Une cellule de veille vient d’être constituée. Des mesures ont été arrêtées. Face aux grands maux, les grands pays déploient les grands remèdes. Pour combattre le mal, ils ont sorti la grande artillerie. Une injection de ressources à fortes doses. Entre 1,5 et 3% du PIB. Des niveaux d’intervention que les organismes financiers internationaux estiment insuffisants pour stopper la spirale de la chute. La Chine annonce même du 15% du PIB étalés sur trois ans.
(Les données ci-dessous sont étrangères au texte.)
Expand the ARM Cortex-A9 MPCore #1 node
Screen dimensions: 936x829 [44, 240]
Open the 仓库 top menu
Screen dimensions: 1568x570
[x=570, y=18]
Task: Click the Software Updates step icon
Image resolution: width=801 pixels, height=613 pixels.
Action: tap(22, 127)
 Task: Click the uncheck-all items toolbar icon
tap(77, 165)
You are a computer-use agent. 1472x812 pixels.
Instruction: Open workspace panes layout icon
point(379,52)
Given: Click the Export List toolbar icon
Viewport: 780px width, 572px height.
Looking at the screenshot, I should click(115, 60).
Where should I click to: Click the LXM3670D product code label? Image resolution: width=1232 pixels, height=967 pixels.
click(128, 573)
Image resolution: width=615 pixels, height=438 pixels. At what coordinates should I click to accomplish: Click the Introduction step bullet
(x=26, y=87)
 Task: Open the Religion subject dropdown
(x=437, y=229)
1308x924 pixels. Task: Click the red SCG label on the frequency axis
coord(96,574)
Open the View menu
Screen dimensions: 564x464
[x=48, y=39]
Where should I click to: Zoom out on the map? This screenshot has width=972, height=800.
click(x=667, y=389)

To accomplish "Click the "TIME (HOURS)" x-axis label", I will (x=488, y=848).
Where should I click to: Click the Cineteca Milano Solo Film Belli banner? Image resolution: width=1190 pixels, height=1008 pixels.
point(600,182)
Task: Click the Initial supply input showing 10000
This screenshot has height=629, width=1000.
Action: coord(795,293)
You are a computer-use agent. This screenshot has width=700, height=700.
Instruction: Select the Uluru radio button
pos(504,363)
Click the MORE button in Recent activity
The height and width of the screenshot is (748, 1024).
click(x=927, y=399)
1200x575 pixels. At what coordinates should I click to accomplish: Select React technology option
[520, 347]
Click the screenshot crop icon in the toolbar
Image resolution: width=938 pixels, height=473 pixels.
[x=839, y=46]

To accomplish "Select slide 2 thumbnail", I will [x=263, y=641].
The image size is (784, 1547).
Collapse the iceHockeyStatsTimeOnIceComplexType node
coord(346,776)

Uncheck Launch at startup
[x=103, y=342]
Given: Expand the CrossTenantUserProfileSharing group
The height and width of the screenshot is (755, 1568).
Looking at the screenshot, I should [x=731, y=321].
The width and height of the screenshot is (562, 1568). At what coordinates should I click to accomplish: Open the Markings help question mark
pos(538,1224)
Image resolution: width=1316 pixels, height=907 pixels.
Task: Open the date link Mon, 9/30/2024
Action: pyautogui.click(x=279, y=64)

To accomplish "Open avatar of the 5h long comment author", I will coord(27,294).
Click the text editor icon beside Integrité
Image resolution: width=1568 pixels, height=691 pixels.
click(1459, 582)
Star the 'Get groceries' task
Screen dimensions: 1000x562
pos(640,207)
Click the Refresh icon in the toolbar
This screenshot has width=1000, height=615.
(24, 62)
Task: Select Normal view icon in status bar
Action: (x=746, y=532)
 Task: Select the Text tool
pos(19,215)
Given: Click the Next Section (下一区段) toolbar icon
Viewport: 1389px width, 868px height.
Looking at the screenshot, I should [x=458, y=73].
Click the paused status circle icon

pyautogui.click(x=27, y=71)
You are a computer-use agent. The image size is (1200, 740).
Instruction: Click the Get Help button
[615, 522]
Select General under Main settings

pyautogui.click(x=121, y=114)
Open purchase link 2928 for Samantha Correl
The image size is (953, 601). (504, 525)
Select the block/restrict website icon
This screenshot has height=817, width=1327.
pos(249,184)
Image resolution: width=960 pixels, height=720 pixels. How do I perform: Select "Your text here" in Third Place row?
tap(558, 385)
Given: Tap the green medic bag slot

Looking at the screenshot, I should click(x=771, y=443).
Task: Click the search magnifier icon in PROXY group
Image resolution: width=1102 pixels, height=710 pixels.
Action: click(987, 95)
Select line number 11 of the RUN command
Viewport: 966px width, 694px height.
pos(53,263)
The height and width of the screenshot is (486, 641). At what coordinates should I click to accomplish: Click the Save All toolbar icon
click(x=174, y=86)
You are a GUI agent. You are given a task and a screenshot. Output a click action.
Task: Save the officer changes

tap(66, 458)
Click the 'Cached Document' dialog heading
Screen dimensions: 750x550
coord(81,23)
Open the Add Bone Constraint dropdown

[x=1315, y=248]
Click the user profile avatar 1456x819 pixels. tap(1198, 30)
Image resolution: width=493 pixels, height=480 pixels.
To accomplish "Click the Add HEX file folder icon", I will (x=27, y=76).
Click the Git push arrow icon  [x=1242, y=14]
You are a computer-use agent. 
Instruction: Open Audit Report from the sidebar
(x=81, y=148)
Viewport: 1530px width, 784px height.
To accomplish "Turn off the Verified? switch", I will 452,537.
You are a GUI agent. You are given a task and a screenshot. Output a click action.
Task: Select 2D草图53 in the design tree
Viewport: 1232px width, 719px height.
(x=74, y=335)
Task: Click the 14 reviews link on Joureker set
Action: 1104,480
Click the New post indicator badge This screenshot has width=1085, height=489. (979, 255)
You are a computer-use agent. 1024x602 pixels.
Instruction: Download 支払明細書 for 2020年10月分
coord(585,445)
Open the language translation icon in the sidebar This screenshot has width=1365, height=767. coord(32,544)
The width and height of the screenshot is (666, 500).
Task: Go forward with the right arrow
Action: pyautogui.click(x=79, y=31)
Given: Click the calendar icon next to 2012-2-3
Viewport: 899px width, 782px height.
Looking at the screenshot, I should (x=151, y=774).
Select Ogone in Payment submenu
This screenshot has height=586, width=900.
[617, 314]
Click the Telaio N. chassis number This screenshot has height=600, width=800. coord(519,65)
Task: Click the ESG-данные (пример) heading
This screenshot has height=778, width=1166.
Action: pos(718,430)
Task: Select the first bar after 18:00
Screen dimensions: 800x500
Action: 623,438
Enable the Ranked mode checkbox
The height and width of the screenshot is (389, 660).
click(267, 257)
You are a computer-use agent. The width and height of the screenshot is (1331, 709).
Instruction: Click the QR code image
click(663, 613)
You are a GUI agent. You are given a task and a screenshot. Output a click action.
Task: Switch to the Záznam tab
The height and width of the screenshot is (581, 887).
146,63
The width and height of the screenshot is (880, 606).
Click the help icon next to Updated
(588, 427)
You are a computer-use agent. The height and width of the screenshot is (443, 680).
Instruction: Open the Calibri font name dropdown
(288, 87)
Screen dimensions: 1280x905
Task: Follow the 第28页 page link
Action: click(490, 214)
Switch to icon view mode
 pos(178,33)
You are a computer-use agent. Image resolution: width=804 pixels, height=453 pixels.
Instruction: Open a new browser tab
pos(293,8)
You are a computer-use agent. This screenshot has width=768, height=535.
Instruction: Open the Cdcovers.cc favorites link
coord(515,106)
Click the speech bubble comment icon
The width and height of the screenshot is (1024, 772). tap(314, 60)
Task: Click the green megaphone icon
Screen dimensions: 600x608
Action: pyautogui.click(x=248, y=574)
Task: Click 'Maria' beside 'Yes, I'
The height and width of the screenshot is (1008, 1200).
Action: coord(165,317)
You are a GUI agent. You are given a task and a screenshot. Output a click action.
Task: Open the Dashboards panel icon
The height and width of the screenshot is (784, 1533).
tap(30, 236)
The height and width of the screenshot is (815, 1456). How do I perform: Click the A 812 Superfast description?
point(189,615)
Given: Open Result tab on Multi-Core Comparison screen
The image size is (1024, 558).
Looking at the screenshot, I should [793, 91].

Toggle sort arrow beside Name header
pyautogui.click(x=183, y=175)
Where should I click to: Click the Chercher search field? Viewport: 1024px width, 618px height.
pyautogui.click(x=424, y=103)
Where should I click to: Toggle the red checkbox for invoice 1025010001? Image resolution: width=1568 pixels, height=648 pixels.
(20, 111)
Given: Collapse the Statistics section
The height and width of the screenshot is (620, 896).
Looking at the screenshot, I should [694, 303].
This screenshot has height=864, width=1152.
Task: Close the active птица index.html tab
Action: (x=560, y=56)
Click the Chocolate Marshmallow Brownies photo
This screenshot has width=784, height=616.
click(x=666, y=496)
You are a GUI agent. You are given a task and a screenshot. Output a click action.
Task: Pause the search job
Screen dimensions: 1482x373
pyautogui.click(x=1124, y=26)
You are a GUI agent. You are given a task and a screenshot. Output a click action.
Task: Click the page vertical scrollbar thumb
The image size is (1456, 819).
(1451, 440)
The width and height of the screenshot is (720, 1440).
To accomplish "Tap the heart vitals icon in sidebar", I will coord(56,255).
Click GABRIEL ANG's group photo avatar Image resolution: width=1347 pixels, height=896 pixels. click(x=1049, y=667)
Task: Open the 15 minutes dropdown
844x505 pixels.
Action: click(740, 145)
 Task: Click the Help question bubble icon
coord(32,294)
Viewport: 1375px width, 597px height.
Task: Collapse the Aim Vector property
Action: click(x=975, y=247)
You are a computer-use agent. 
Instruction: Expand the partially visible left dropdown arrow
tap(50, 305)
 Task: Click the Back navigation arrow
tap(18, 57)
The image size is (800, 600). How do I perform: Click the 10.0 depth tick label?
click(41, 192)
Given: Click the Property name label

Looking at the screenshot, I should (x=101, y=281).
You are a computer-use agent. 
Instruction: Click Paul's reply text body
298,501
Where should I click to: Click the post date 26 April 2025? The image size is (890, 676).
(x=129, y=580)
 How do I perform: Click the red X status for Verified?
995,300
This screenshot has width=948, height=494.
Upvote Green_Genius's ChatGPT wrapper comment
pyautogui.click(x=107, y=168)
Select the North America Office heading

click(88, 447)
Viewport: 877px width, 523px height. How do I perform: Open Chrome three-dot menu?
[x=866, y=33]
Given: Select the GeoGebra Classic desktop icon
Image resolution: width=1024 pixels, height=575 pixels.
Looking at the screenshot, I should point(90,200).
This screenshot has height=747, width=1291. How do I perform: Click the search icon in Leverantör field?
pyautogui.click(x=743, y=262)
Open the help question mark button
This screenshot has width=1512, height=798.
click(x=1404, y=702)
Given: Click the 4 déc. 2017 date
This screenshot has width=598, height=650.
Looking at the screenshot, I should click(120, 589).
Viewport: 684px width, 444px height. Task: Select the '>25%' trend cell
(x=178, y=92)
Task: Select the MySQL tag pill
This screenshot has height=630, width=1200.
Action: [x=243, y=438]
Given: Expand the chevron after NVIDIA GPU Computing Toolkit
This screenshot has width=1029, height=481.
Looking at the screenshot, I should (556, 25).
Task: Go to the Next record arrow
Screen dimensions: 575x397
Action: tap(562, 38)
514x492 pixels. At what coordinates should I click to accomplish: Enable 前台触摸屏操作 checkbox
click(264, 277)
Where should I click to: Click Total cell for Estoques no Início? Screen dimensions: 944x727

Qu’en est-il de nos mesures ? Suffiront-elles à endiguer la première vague de turbulence ? A anticiper la dégradation ? Les mesures proposées par le Grand argentier ont le mérite de la lisibilité : ses priorités sont le soutien à la trésorerie des entreprises et l’appui à l’exportation. L’Etat prend en charge les cotisations versées à la CNSS. Le curseur de l’éligibilité est placé à un seuil de pertes de 20% du CA. Une mesure conditionnée et limitée à une durée de six mois. Il ne sera pas simple d’identifier la relation de causalité entre la baisse du CA et le préjudice subi par la crise. Un fonds de garantie sera mis en place pour permettre aux entreprises d’accéder à la couverture de leurs besoins de fonds de roulement. L’autre volet des mesures est une extension du taux de couverture des risques par les mécanismes de l’assurance à l’export. Concrètement, la palette des mesures n’est ni étendue, ni diversifiée. Il s’agit d’un stimulus budgétaire ciblé, rapide et temporaire. La réaction gouvernementale était nécessaire, car la menace n’est pas mince. Les modalités de cette réaction se devaient d’être adaptées. Toute réponse à une crise doit être proportionnée à sa gravité. Tout porte à croire que dans l’optique du gouvernement, il s’agit de résoudre les effets d’un choc externe intervenant sous un ciel serein, c’est-à-dire dans un contexte porteur. Il suffit donc, pour le moment, de se concentrer sur la relance de l’exportation.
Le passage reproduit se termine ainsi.